◆ INFORMATION GIVEN
• • • • • • •
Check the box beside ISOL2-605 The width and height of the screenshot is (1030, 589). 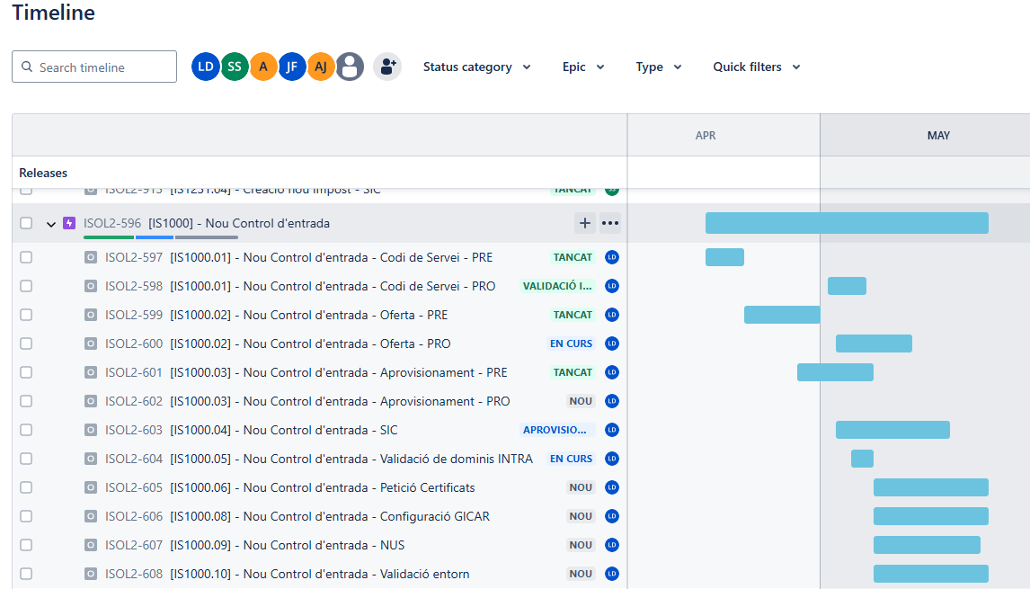click(26, 488)
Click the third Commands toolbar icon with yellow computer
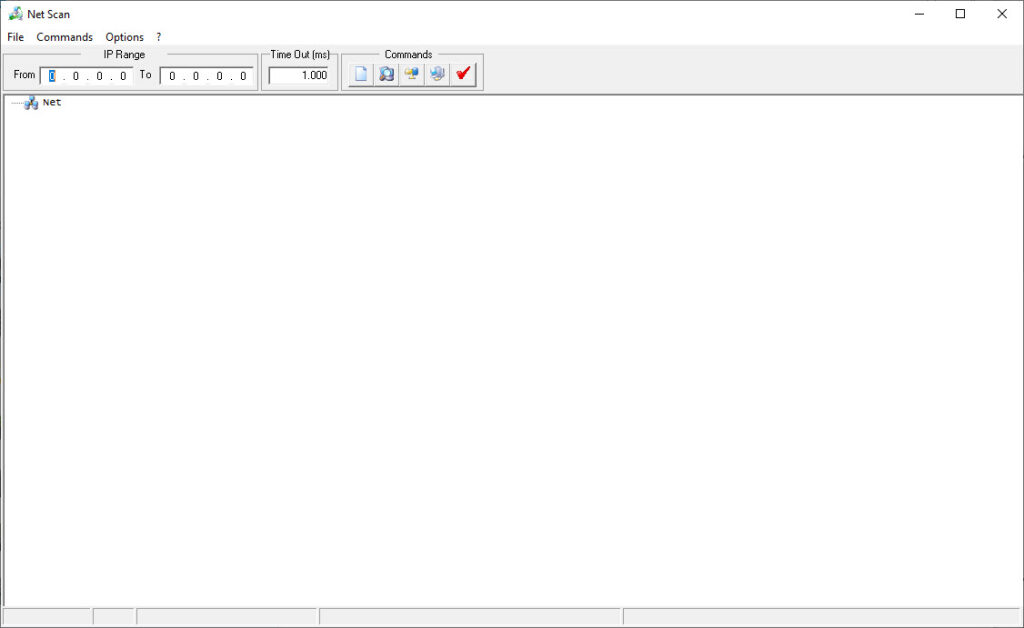This screenshot has width=1024, height=628. [411, 74]
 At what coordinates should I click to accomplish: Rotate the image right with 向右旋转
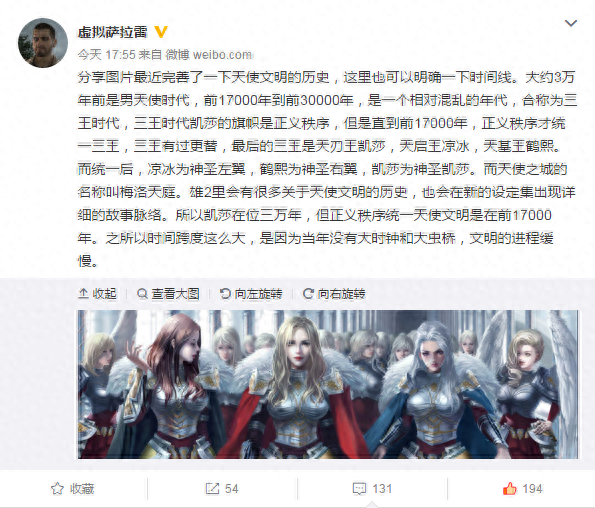[x=334, y=294]
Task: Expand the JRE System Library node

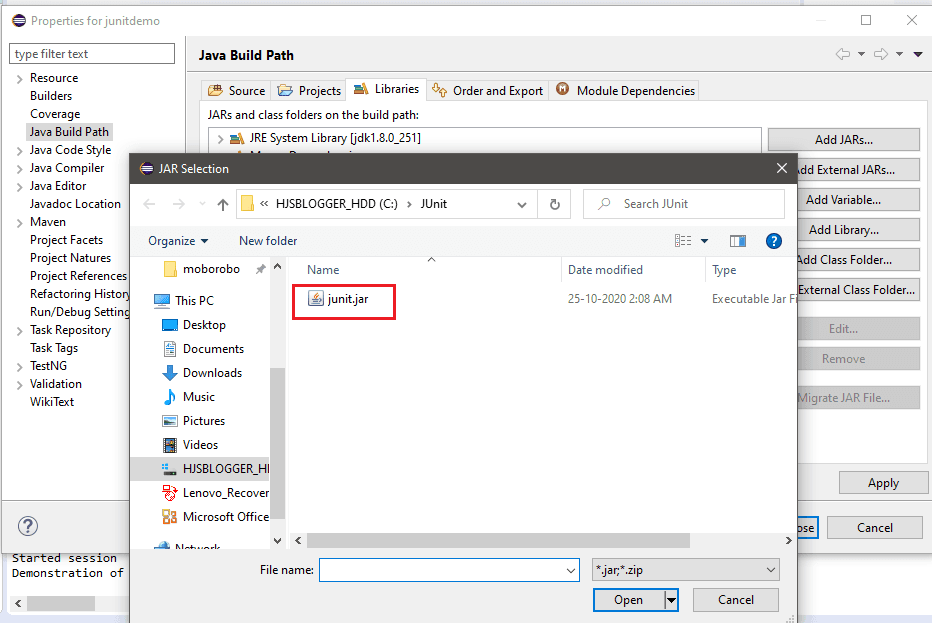Action: coord(220,138)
• • • • • • •
◆ ACTIVITY
Starting where a line contains "At what coordinates" and finishing at the last line above, set down every line exactly as it reads, with no pictures.

◆ RESULT BELOW
 At what coordinates should I click to accomplish: Rotate the image right with 向右旋转
[x=334, y=294]
Task: Expand the JRE System Library node

Action: coord(220,138)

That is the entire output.